Dysautonomia is a general term. It covers diagnoses that affect the systems of your body that you don’t think about. This refers to the autonomic nervous system. It controls everything. It affects heart rate, blood pressure, digestion, etc. . With dysautonomia, you can suffer from headaches, tachycardia, orthostatic hypotension, gastroparesis, to name a few. This doesn’t mean that everyone with dysautonomia experiences the same thing. In fact, dysautonomia can be elusive. Most dysautonomia patients have a wide variety of symptoms. Rarely do two patients present the exact same way.
The treatment for dysautonomia is dependent on diagnosis. When I first started having issues, my main problem was orthostatic hypotension and tachycardia. Treatment was compression garments, an increased salt and water intake. I also take blood pressure medication and a heart rate control drug. Now, I’ve progressed. I developed more neurological deficits. They affect my bladder, stomach, and vision among other things. This means that I start to fit into a different category of dysautonomia. It goes beyond Postural Orthostatic Tachycardia Syndrome or POTs. Not all dysautonomia is progressive. From what I understand, I am only a patient and not an expert by any means. Patients symptoms can eb and flow depending on their lifestyle. Stress, fitness, and diet can all play a large role in symptom management for most people. Some people can even have their symptoms go away altogether.

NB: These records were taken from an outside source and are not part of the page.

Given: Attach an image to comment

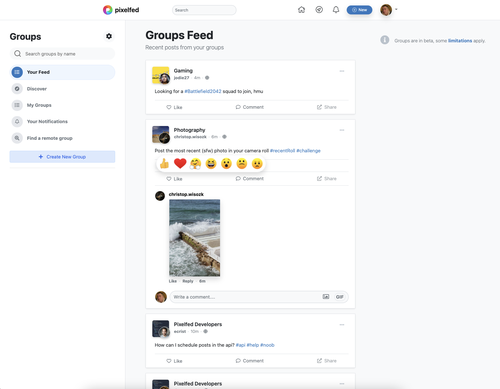Looking at the screenshot, I should tap(326, 297).
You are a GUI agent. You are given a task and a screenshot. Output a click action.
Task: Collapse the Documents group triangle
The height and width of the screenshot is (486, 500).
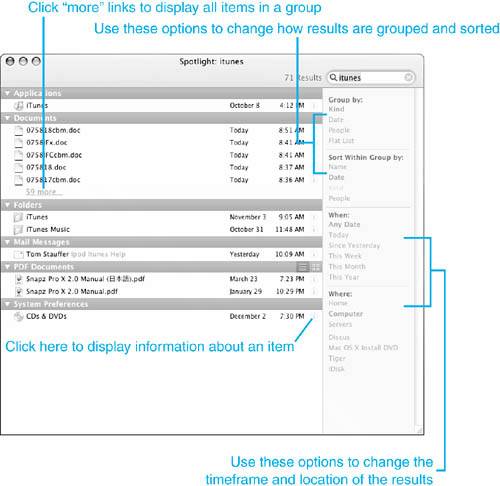(x=7, y=118)
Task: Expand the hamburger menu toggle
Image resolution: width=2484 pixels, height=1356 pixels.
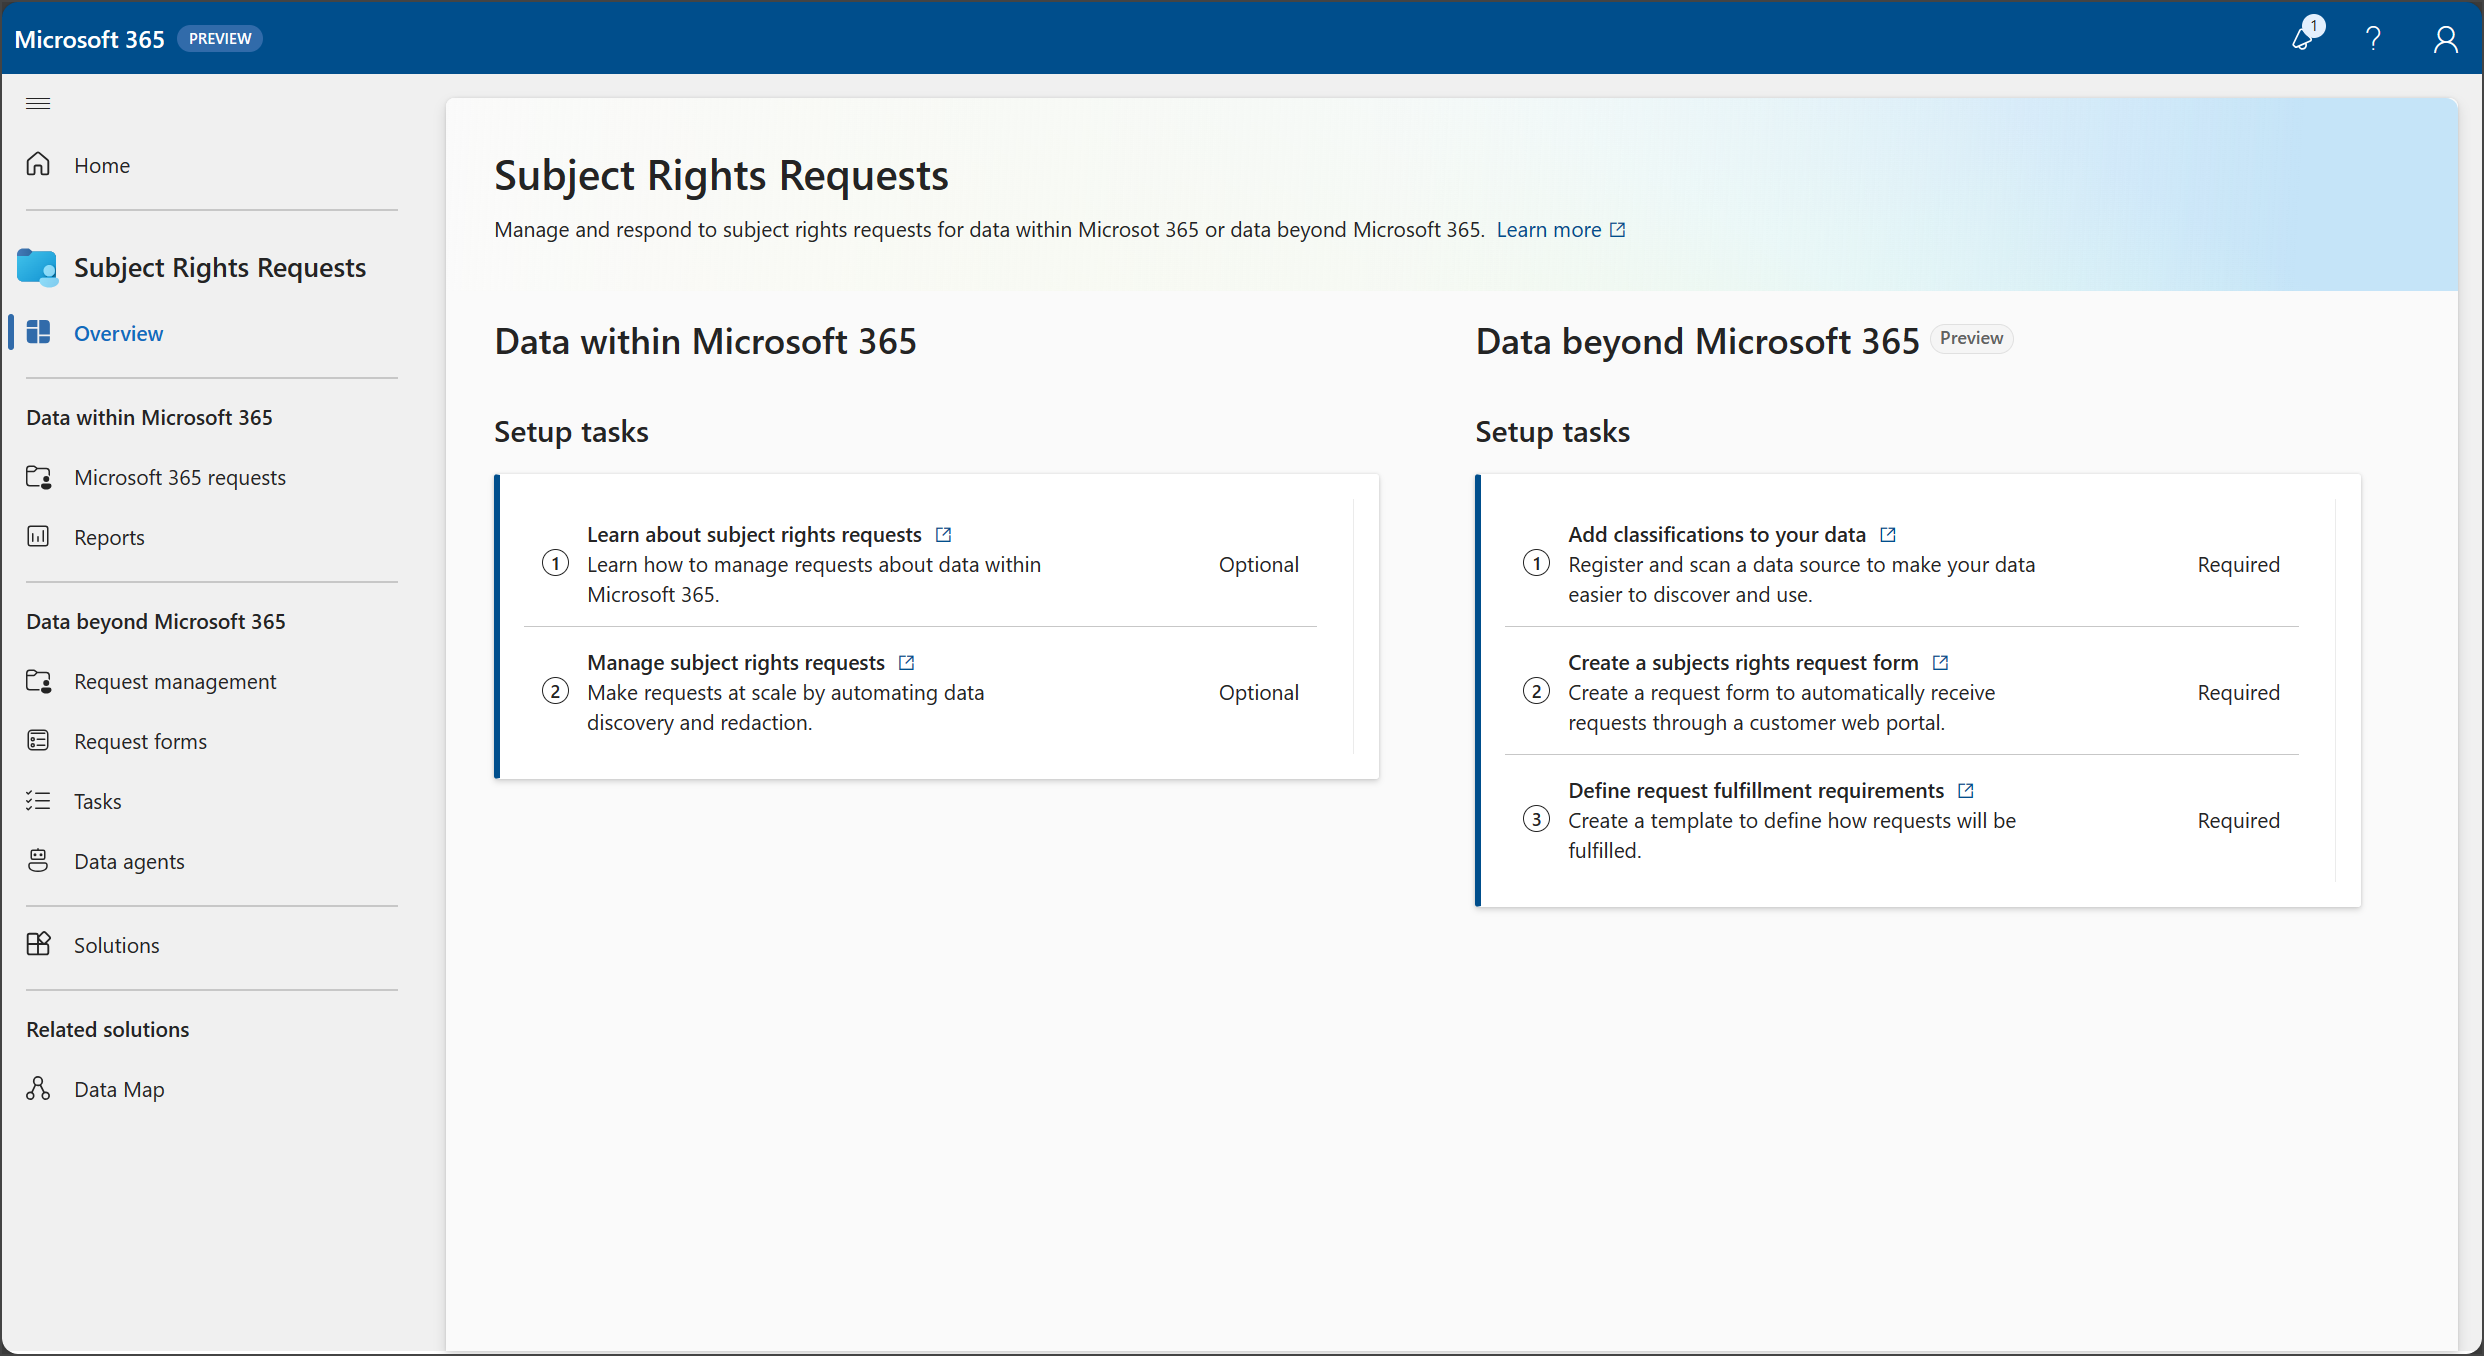Action: coord(38,104)
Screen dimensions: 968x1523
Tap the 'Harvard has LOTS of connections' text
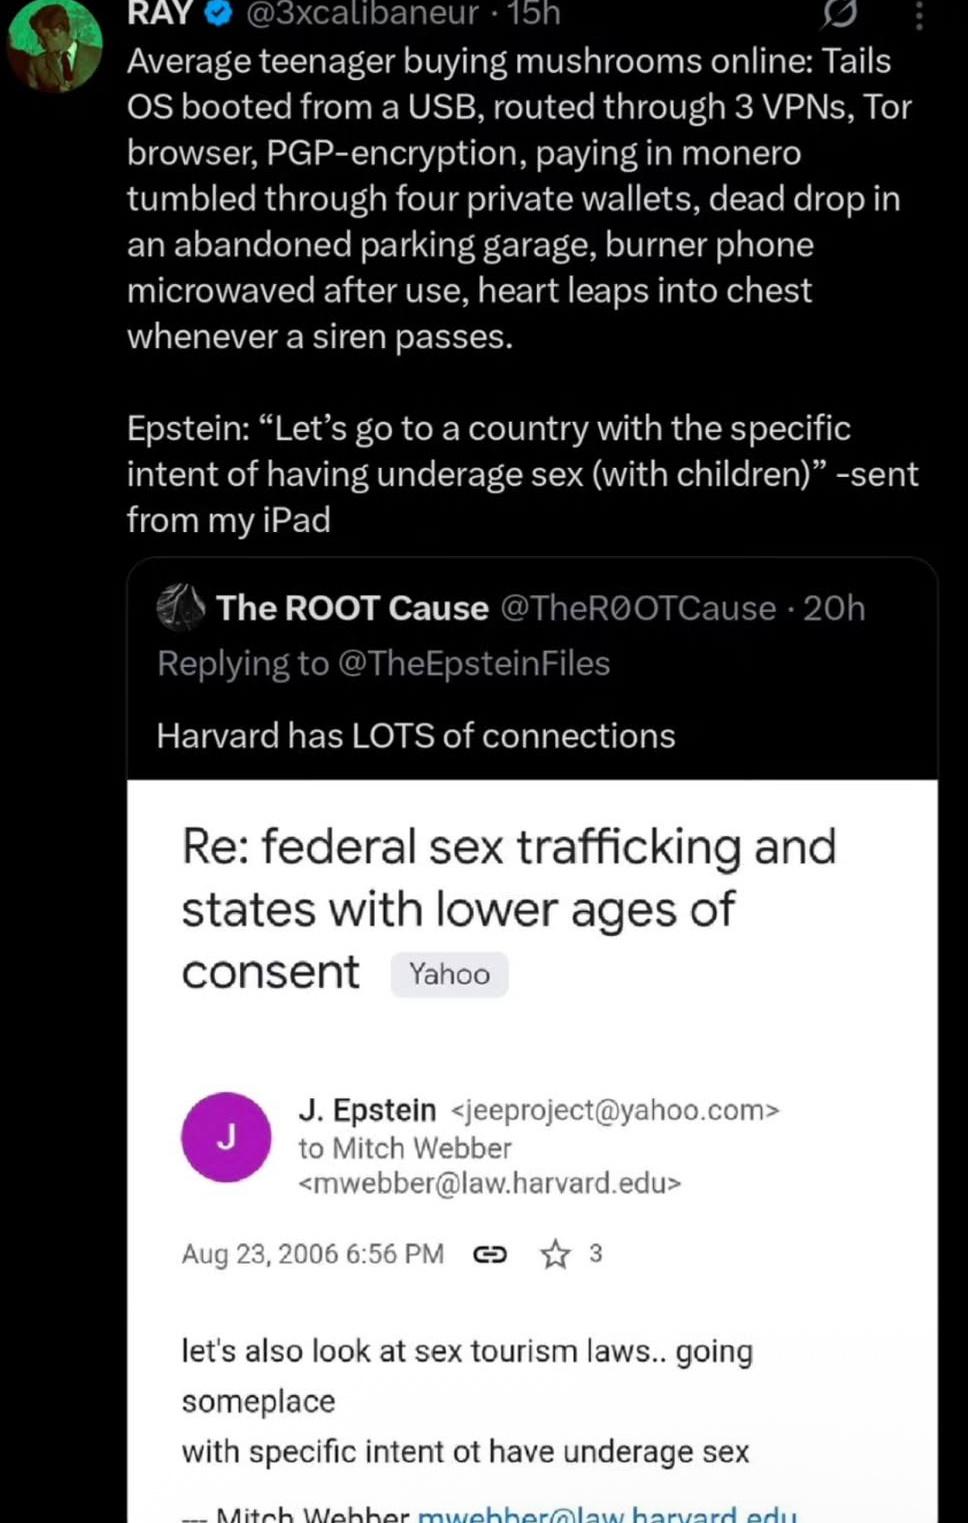coord(416,736)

Dysautonomia International has compared people with POTs to people with COPD. It can be debilitating. For me, some days I can struggle to walk and I know I’m not the only one with this problem. It’s difficult as a family member to understand what a loved one is going through. On the outside, people with dysautonomia often look fine. It’s important to check in with them and support them. We often have a lot of doctors appointments and it can be emotionally taxing. One thing I’d like to say is, please be respectful. It may be difficult to be empathetic to something you cannot see but that doesn’t mean it doesn’t exist. Like I’ve said in a previous article, if looks determined how well my body functions, I’d be doing great. Unfortunately, it doesn’t work that way. When my heart rate is at 170 from climbing the stairs, rude comments about how I could be doing more aren’t helpful. In fact, they can be hurtful.
Dysautonomia is a broad term. It’s used to describe a large amount of people suffering from an invisible illness. Treatment can look different depending on the individual diagnosis. Whether you’re a family member or a patient, it’s important to respect one another. Getting this diagnosis can be intimidating. Please remember to be patient with individuals dealing with dysautonomia. Their struggles are deeper than what you can see. If you have rude or unhelpful comments, keep them to yourself. Love one another and be respectful.